Data section:
━━━━━━━━━━━━━━━━━━━━━━━━━━━━━━

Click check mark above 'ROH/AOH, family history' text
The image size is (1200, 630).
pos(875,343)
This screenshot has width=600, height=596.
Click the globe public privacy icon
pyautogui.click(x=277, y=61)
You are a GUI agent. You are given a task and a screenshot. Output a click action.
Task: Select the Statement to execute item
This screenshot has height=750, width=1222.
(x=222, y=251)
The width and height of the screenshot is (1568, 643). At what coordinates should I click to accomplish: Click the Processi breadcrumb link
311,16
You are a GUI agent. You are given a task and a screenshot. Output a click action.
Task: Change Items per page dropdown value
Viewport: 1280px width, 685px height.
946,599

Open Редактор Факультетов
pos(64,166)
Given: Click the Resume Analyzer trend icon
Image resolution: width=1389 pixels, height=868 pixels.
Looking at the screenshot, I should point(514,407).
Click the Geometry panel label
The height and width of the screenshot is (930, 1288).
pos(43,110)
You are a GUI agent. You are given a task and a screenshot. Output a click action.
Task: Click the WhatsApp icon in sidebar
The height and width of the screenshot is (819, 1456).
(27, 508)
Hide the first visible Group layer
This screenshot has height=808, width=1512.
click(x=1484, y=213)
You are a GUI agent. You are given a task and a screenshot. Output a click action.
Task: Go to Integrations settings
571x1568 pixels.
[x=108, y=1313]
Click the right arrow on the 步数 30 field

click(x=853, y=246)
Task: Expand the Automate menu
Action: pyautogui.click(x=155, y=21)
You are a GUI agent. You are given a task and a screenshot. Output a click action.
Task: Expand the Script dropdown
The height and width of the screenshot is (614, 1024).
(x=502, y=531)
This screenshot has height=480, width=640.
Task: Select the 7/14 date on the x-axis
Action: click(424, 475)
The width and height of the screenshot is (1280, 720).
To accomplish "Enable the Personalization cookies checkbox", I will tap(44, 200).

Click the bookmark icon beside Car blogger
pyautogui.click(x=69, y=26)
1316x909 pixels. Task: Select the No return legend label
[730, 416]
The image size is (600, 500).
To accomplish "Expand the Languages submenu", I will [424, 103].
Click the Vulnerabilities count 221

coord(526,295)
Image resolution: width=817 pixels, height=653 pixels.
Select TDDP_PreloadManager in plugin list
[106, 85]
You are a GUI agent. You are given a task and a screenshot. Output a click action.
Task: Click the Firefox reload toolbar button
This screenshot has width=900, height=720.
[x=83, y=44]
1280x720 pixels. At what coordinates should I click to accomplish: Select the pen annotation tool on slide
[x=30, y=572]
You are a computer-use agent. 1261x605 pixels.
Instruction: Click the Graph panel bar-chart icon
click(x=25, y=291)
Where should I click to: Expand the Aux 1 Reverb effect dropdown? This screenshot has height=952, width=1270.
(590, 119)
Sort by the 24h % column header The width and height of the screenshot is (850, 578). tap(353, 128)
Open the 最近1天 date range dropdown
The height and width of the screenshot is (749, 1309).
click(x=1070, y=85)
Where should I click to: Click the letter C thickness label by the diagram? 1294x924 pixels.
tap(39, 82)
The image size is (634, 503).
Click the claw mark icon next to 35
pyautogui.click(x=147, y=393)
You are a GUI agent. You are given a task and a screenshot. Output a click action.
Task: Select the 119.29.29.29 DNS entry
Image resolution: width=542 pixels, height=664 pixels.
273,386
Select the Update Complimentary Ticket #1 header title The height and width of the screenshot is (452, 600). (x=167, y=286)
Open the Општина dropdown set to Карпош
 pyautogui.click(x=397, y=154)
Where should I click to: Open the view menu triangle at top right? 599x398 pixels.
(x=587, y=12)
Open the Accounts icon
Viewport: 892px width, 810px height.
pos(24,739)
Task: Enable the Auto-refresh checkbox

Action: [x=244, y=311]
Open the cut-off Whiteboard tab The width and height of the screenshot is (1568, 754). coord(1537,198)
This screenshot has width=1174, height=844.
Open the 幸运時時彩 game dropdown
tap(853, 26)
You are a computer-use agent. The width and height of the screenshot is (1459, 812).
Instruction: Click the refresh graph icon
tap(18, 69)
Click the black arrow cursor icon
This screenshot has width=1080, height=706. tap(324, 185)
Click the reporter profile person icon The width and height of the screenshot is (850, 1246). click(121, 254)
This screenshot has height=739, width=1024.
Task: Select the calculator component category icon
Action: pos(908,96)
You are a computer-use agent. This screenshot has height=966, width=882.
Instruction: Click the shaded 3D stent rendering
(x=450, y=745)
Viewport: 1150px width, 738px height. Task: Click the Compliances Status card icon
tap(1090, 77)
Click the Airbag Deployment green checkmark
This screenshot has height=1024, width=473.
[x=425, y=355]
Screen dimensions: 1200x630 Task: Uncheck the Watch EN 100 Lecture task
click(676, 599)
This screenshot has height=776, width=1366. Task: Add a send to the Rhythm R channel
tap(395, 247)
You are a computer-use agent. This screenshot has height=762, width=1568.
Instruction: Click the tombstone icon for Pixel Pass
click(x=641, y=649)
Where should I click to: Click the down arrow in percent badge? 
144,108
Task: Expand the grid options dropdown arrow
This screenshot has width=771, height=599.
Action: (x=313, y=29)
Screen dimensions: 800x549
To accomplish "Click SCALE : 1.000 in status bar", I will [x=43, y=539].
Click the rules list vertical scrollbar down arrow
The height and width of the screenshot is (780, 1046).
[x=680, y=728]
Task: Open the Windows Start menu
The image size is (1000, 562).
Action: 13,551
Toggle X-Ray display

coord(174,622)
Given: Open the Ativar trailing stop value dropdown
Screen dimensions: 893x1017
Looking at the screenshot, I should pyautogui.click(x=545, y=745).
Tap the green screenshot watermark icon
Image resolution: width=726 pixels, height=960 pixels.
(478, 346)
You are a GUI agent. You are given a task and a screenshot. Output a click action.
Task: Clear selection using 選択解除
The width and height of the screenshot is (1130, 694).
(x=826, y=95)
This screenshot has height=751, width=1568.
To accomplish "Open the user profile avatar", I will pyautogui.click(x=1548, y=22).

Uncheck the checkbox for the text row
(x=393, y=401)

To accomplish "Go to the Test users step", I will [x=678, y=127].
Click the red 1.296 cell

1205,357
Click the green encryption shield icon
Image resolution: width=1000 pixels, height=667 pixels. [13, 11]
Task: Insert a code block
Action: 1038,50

━━━━━━━━━━━━━━━━━━━━━━━━━━━━━━

Please reproduce the records above in their entirety, exactly as given.

Reply:
Click check mark above 'ROH/AOH, family history' text
The image size is (1200, 630).
pos(875,343)
This screenshot has width=600, height=596.
Click the globe public privacy icon
pyautogui.click(x=277, y=61)
You are a GUI agent. You are given a task and a screenshot. Output a click action.
Task: Select the Statement to execute item
This screenshot has height=750, width=1222.
(x=222, y=251)
The width and height of the screenshot is (1568, 643). At what coordinates should I click to accomplish: Click the Processi breadcrumb link
311,16
You are a GUI agent. You are given a task and a screenshot. Output a click action.
Task: Change Items per page dropdown value
Viewport: 1280px width, 685px height.
946,599

Open Редактор Факультетов
pos(64,166)
Given: Click the Resume Analyzer trend icon
Image resolution: width=1389 pixels, height=868 pixels.
Looking at the screenshot, I should point(514,407).
Click the Geometry panel label
The height and width of the screenshot is (930, 1288).
pos(43,110)
You are a GUI agent. You are given a task and a screenshot. Output a click action.
Task: Click the WhatsApp icon in sidebar
The height and width of the screenshot is (819, 1456).
(27, 508)
Hide the first visible Group layer
This screenshot has height=808, width=1512.
click(x=1484, y=213)
You are a GUI agent. You are given a task and a screenshot. Output a click action.
Task: Go to Integrations settings
571x1568 pixels.
[x=108, y=1313]
Click the right arrow on the 步数 30 field

click(x=853, y=246)
Task: Expand the Automate menu
Action: pyautogui.click(x=155, y=21)
You are a GUI agent. You are given a task and a screenshot. Output a click action.
Task: Expand the Script dropdown
The height and width of the screenshot is (614, 1024).
(x=502, y=531)
This screenshot has height=480, width=640.
Task: Select the 7/14 date on the x-axis
Action: click(424, 475)
The width and height of the screenshot is (1280, 720).
To accomplish "Enable the Personalization cookies checkbox", I will tap(44, 200).

Click the bookmark icon beside Car blogger
pyautogui.click(x=69, y=26)
1316x909 pixels. Task: Select the No return legend label
[730, 416]
The image size is (600, 500).
To accomplish "Expand the Languages submenu", I will [424, 103].
Click the Vulnerabilities count 221

coord(526,295)
Image resolution: width=817 pixels, height=653 pixels.
Select TDDP_PreloadManager in plugin list
[106, 85]
You are a GUI agent. You are given a task and a screenshot. Output a click action.
Task: Click the Firefox reload toolbar button
This screenshot has width=900, height=720.
[x=83, y=44]
1280x720 pixels. At what coordinates should I click to accomplish: Select the pen annotation tool on slide
[x=30, y=572]
You are a computer-use agent. 1261x605 pixels.
Instruction: Click the Graph panel bar-chart icon
click(x=25, y=291)
Where should I click to: Expand the Aux 1 Reverb effect dropdown? This screenshot has height=952, width=1270.
(590, 119)
Sort by the 24h % column header The width and height of the screenshot is (850, 578). tap(353, 128)
Open the 最近1天 date range dropdown
The height and width of the screenshot is (749, 1309).
click(x=1070, y=85)
Where should I click to: Click the letter C thickness label by the diagram? 1294x924 pixels.
tap(39, 82)
The image size is (634, 503).
Click the claw mark icon next to 35
pyautogui.click(x=147, y=393)
You are a GUI agent. You are given a task and a screenshot. Output a click action.
Task: Select the 119.29.29.29 DNS entry
Image resolution: width=542 pixels, height=664 pixels.
273,386
Select the Update Complimentary Ticket #1 header title The height and width of the screenshot is (452, 600). (x=167, y=286)
Open the Општина dropdown set to Карпош
 pyautogui.click(x=397, y=154)
Where should I click to: Open the view menu triangle at top right? 599x398 pixels.
(x=587, y=12)
Open the Accounts icon
Viewport: 892px width, 810px height.
pos(24,739)
Task: Enable the Auto-refresh checkbox

Action: [x=244, y=311]
Open the cut-off Whiteboard tab The width and height of the screenshot is (1568, 754). coord(1537,198)
This screenshot has width=1174, height=844.
Open the 幸运時時彩 game dropdown
tap(853, 26)
You are a computer-use agent. The width and height of the screenshot is (1459, 812).
Instruction: Click the refresh graph icon
tap(18, 69)
Click the black arrow cursor icon
This screenshot has width=1080, height=706. tap(324, 185)
Click the reporter profile person icon The width and height of the screenshot is (850, 1246). click(121, 254)
This screenshot has height=739, width=1024.
Task: Select the calculator component category icon
Action: pos(908,96)
You are a computer-use agent. This screenshot has height=966, width=882.
Instruction: Click the shaded 3D stent rendering
(x=450, y=745)
Viewport: 1150px width, 738px height. Task: Click the Compliances Status card icon
tap(1090, 77)
Click the Airbag Deployment green checkmark
This screenshot has height=1024, width=473.
[x=425, y=355]
Screen dimensions: 1200x630 Task: Uncheck the Watch EN 100 Lecture task
click(676, 599)
This screenshot has height=776, width=1366. Task: Add a send to the Rhythm R channel
tap(395, 247)
You are a computer-use agent. This screenshot has height=762, width=1568.
Instruction: Click the tombstone icon for Pixel Pass
click(x=641, y=649)
Where should I click to: Click the down arrow in percent badge? 
144,108
Task: Expand the grid options dropdown arrow
This screenshot has width=771, height=599.
Action: (x=313, y=29)
Screen dimensions: 800x549
To accomplish "Click SCALE : 1.000 in status bar", I will [x=43, y=539].
Click the rules list vertical scrollbar down arrow
The height and width of the screenshot is (780, 1046).
[x=680, y=728]
Task: Open the Windows Start menu
The image size is (1000, 562).
Action: 13,551
Toggle X-Ray display

coord(174,622)
Given: Open the Ativar trailing stop value dropdown
Screen dimensions: 893x1017
Looking at the screenshot, I should pyautogui.click(x=545, y=745).
Tap the green screenshot watermark icon
Image resolution: width=726 pixels, height=960 pixels.
(478, 346)
You are a GUI agent. You are given a task and a screenshot. Output a click action.
Task: Clear selection using 選択解除
The width and height of the screenshot is (1130, 694).
(x=826, y=95)
This screenshot has height=751, width=1568.
To accomplish "Open the user profile avatar", I will pyautogui.click(x=1548, y=22).

Uncheck the checkbox for the text row
(x=393, y=401)

To accomplish "Go to the Test users step", I will [x=678, y=127].
Click the red 1.296 cell

1205,357
Click the green encryption shield icon
Image resolution: width=1000 pixels, height=667 pixels. [13, 11]
Task: Insert a code block
Action: 1038,50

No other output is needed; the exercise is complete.